_EXERCISE GOAL_
Reproduce every record exactly as written.

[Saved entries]
#####

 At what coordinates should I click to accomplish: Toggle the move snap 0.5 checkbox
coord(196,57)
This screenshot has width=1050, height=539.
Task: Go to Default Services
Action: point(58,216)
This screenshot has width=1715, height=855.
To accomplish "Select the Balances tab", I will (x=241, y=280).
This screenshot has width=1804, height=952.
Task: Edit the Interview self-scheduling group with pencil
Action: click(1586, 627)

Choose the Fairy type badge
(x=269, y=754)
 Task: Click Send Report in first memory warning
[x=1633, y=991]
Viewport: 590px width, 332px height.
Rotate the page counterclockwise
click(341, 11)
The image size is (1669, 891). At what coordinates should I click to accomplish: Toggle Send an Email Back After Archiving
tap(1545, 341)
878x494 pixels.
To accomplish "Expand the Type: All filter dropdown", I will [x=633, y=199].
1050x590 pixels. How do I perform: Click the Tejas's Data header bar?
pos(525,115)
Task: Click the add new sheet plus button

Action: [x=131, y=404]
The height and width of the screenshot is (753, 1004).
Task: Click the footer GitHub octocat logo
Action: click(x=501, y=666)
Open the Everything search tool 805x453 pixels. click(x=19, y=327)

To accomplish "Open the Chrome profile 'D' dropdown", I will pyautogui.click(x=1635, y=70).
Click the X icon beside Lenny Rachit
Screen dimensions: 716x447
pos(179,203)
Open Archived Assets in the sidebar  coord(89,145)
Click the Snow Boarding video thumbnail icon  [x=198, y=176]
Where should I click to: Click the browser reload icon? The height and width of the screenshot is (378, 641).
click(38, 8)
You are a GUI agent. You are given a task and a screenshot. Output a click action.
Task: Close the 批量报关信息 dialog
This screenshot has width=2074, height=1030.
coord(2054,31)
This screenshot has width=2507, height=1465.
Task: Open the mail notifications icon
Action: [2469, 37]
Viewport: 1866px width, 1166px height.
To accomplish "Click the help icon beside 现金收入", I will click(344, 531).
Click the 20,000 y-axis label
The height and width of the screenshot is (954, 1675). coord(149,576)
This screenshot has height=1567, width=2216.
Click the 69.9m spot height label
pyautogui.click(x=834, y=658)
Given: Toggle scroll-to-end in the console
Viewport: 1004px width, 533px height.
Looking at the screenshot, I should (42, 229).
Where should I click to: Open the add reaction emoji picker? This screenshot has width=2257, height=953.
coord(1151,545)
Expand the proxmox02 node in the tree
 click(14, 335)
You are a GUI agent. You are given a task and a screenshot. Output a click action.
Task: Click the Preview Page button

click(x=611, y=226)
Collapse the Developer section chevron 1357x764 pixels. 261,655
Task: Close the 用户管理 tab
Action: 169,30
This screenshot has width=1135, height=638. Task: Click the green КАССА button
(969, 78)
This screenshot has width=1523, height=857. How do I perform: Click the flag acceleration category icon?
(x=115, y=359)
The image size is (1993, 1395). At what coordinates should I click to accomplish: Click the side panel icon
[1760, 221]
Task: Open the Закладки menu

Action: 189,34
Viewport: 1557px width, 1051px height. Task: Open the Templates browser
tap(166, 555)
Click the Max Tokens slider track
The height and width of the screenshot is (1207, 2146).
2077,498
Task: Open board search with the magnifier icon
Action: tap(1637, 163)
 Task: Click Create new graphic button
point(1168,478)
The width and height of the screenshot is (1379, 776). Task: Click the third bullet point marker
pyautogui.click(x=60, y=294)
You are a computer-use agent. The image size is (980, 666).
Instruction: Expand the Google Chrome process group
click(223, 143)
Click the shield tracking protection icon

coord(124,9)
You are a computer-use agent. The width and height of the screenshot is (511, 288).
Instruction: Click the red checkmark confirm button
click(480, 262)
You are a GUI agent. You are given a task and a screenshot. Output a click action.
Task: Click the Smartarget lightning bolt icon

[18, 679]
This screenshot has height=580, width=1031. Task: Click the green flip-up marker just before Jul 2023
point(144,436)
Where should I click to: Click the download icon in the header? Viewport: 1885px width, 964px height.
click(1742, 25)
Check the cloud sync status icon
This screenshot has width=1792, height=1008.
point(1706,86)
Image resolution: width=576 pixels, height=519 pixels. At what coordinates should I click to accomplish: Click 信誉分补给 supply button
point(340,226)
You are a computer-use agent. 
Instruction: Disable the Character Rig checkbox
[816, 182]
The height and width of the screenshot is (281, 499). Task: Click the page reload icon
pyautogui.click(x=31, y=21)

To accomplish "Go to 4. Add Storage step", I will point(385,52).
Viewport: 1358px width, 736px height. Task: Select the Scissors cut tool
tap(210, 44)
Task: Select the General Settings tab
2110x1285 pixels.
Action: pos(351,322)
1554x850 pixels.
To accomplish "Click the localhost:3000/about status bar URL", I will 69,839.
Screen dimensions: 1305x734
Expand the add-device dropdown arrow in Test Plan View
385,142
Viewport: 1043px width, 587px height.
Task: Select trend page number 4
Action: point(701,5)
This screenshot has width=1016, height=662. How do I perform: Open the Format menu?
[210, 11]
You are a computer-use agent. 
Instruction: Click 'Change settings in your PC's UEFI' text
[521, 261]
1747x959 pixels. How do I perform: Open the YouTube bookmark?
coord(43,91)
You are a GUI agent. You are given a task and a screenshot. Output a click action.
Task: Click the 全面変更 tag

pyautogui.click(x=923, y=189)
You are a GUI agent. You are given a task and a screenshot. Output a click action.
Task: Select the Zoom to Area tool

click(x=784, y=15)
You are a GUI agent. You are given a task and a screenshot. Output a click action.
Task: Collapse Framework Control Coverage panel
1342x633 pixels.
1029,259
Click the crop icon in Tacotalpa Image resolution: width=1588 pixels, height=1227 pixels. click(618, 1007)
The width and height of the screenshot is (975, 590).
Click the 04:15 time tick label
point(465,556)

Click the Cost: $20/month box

#####

_EXERCISE ANSWER_
 At what coordinates should I click to accomplish: Toggle the move snap 0.5 checkbox
coord(196,57)
This screenshot has width=1050, height=539.
Task: Go to Default Services
Action: point(58,216)
This screenshot has width=1715, height=855.
To accomplish "Select the Balances tab", I will (x=241, y=280).
This screenshot has width=1804, height=952.
Task: Edit the Interview self-scheduling group with pencil
Action: click(1586, 627)

Choose the Fairy type badge
(x=269, y=754)
 Task: Click Send Report in first memory warning
[x=1633, y=991]
Viewport: 590px width, 332px height.
Rotate the page counterclockwise
click(341, 11)
The image size is (1669, 891). At what coordinates should I click to accomplish: Toggle Send an Email Back After Archiving
tap(1545, 341)
878x494 pixels.
To accomplish "Expand the Type: All filter dropdown", I will [x=633, y=199].
1050x590 pixels. How do I perform: Click the Tejas's Data header bar?
pos(525,115)
Task: Click the add new sheet plus button

Action: [x=131, y=404]
The height and width of the screenshot is (753, 1004).
Task: Click the footer GitHub octocat logo
Action: click(x=501, y=666)
Open the Everything search tool 805x453 pixels. click(x=19, y=327)

To accomplish "Open the Chrome profile 'D' dropdown", I will pyautogui.click(x=1635, y=70).
Click the X icon beside Lenny Rachit
Screen dimensions: 716x447
pos(179,203)
Open Archived Assets in the sidebar  coord(89,145)
Click the Snow Boarding video thumbnail icon  [x=198, y=176]
Where should I click to: Click the browser reload icon? The height and width of the screenshot is (378, 641).
click(38, 8)
You are a GUI agent. You are given a task and a screenshot. Output a click action.
Task: Close the 批量报关信息 dialog
This screenshot has width=2074, height=1030.
coord(2054,31)
This screenshot has width=2507, height=1465.
Task: Open the mail notifications icon
Action: [2469, 37]
Viewport: 1866px width, 1166px height.
To accomplish "Click the help icon beside 现金收入", I will click(344, 531).
Click the 20,000 y-axis label
The height and width of the screenshot is (954, 1675). coord(149,576)
This screenshot has height=1567, width=2216.
Click the 69.9m spot height label
pyautogui.click(x=834, y=658)
Given: Toggle scroll-to-end in the console
Viewport: 1004px width, 533px height.
Looking at the screenshot, I should (42, 229).
Where should I click to: Open the add reaction emoji picker? This screenshot has width=2257, height=953.
coord(1151,545)
Expand the proxmox02 node in the tree
 click(14, 335)
You are a GUI agent. You are given a task and a screenshot. Output a click action.
Task: Click the Preview Page button

click(x=611, y=226)
Collapse the Developer section chevron 1357x764 pixels. 261,655
Task: Close the 用户管理 tab
Action: 169,30
This screenshot has width=1135, height=638. Task: Click the green КАССА button
(969, 78)
This screenshot has width=1523, height=857. How do I perform: Click the flag acceleration category icon?
(x=115, y=359)
The image size is (1993, 1395). At what coordinates should I click to accomplish: Click the side panel icon
[1760, 221]
Task: Open the Закладки menu

Action: 189,34
Viewport: 1557px width, 1051px height. Task: Open the Templates browser
tap(166, 555)
Click the Max Tokens slider track
The height and width of the screenshot is (1207, 2146).
2077,498
Task: Open board search with the magnifier icon
Action: tap(1637, 163)
 Task: Click Create new graphic button
point(1168,478)
The width and height of the screenshot is (1379, 776). Task: Click the third bullet point marker
pyautogui.click(x=60, y=294)
You are a computer-use agent. The image size is (980, 666).
Instruction: Expand the Google Chrome process group
click(223, 143)
Click the shield tracking protection icon

coord(124,9)
You are a computer-use agent. The width and height of the screenshot is (511, 288).
Instruction: Click the red checkmark confirm button
click(480, 262)
You are a GUI agent. You are given a task and a screenshot. Output a click action.
Task: Click the Smartarget lightning bolt icon

[18, 679]
This screenshot has height=580, width=1031. Task: Click the green flip-up marker just before Jul 2023
point(144,436)
Where should I click to: Click the download icon in the header? Viewport: 1885px width, 964px height.
click(1742, 25)
Check the cloud sync status icon
This screenshot has width=1792, height=1008.
point(1706,86)
Image resolution: width=576 pixels, height=519 pixels. At what coordinates should I click to accomplish: Click 信誉分补给 supply button
point(340,226)
You are a computer-use agent. 
Instruction: Disable the Character Rig checkbox
[816, 182]
The height and width of the screenshot is (281, 499). Task: Click the page reload icon
pyautogui.click(x=31, y=21)

To accomplish "Go to 4. Add Storage step", I will point(385,52).
Viewport: 1358px width, 736px height. Task: Select the Scissors cut tool
tap(210, 44)
Task: Select the General Settings tab
2110x1285 pixels.
Action: pos(351,322)
1554x850 pixels.
To accomplish "Click the localhost:3000/about status bar URL", I will 69,839.
Screen dimensions: 1305x734
Expand the add-device dropdown arrow in Test Plan View
385,142
Viewport: 1043px width, 587px height.
Task: Select trend page number 4
Action: point(701,5)
This screenshot has width=1016, height=662. How do I perform: Open the Format menu?
[210, 11]
You are a computer-use agent. 
Instruction: Click 'Change settings in your PC's UEFI' text
[521, 261]
1747x959 pixels. How do I perform: Open the YouTube bookmark?
coord(43,91)
You are a GUI agent. You are given a task and a screenshot. Output a click action.
Task: Click the 全面変更 tag

pyautogui.click(x=923, y=189)
You are a GUI agent. You are given a task and a screenshot. Output a click action.
Task: Select the Zoom to Area tool

click(x=784, y=15)
You are a GUI agent. You are given a task and a screenshot. Output a click action.
Task: Collapse Framework Control Coverage panel
1342x633 pixels.
1029,259
Click the crop icon in Tacotalpa Image resolution: width=1588 pixels, height=1227 pixels. click(618, 1007)
The width and height of the screenshot is (975, 590).
Click the 04:15 time tick label
point(465,556)

Click the Cost: $20/month box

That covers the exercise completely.